As we head into the 2017 open enrollment season, it’s important to be aware of regulatory changes that could impact employer decisions on which group health and welfare packages are best suited for their employees.
The IRS has issued Notice 2015-87. It requires all HRA plans to be integrated with a group health insurance plan. It also states that HRAs may only be offered to employees who participate in a group health insurance plan, including spouses and dependents.
There are two key components that may affect your HRA beginning January 1, 2017:
1. HRA plans must now be “integrated” with a group health plan that meets ACA market reform.
HRAs can no longer reimburse employees for premiums paid for individual medical coverage. Fortunately, there are a couple of exceptions to this rule:
- The HRA can continue to reimburse for individual dental or vision plans (also known as excepted benefits).
- An employer can open a post-employment reimbursement account (PRA) separate from the integrated HRA that covers only terminated or retired employees as they are not subject to integration requirements.

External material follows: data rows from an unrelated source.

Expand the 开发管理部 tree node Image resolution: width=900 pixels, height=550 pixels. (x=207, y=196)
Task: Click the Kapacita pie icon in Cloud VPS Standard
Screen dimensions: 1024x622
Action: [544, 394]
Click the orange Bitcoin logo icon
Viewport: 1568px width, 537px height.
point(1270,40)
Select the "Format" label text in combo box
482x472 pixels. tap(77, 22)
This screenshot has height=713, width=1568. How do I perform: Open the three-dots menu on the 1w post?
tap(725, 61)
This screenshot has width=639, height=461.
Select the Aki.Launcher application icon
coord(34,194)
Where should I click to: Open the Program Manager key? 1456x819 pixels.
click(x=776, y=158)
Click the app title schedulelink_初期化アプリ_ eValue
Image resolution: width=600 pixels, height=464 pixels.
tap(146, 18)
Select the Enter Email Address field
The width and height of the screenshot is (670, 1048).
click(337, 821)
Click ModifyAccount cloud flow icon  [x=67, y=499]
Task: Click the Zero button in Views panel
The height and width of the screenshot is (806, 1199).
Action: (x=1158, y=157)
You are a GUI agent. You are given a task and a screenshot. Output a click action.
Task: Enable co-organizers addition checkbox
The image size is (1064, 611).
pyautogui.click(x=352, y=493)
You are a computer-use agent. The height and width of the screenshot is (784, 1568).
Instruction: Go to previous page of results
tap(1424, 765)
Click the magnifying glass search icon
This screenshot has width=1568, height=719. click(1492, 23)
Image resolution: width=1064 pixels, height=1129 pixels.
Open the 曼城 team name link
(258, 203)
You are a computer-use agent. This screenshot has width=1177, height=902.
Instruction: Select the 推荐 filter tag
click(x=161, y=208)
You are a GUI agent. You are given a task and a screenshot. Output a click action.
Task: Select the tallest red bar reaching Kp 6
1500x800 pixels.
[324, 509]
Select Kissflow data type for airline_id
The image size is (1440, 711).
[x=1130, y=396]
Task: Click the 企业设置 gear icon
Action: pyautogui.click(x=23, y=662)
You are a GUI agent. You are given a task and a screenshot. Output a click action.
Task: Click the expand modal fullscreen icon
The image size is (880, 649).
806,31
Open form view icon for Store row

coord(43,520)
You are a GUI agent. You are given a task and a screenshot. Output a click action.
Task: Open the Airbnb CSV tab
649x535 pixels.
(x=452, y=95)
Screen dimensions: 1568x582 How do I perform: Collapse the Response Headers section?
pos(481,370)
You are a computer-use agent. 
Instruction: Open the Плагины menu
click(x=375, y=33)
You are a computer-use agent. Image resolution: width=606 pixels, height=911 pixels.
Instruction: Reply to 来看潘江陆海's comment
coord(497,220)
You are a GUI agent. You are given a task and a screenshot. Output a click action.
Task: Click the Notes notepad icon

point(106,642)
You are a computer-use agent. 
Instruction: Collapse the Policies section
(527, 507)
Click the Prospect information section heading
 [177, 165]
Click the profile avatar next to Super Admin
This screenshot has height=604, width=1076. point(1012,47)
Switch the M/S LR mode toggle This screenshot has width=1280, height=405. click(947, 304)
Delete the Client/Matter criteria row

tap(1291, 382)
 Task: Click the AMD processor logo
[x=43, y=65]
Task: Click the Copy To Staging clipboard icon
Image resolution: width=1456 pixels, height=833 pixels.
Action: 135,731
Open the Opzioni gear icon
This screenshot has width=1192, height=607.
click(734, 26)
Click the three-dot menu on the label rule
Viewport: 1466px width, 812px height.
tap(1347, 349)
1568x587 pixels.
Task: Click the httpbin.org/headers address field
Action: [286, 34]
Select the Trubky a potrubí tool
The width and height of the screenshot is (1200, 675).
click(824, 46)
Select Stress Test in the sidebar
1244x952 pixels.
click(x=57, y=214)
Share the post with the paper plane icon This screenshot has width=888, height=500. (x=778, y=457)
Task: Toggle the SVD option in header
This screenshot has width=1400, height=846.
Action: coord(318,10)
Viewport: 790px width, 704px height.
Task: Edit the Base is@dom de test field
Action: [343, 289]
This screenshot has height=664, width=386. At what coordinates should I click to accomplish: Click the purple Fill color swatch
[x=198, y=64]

2. An HRA cannot reimburse medical expenses for spouse or dependents that are not covered by an employer-sponsored group health plan. This group health plan can be sponsored by the employer OR presumably by the spouse and/or dependent’s employer.
It is imperative that employers review their plan documents to ensure they remain in compliance with Health Care Reform. It’s also important to ensure that employees fully understand the rules governing spouse and dependent coverage.